## WHAT IS BEING ASKED
Please write out the records exactly.

DATASET EXTRACT section start

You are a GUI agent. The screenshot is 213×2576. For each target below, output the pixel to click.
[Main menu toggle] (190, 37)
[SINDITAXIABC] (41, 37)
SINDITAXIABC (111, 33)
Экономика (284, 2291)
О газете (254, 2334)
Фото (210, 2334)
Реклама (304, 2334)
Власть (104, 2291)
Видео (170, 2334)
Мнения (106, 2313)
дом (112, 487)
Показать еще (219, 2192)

DATASET EXTRACT section end

## ANSWER AREA
You are a GUI agent. The screenshot is 213×2576. For each target below, output the pixel to click.
[Main menu toggle] (190, 37)
[SINDITAXIABC] (41, 37)
SINDITAXIABC (111, 33)
Экономика (284, 2291)
О газете (254, 2334)
Фото (210, 2334)
Реклама (304, 2334)
Власть (104, 2291)
Видео (170, 2334)
Мнения (106, 2313)
дом (112, 487)
Показать еще (219, 2192)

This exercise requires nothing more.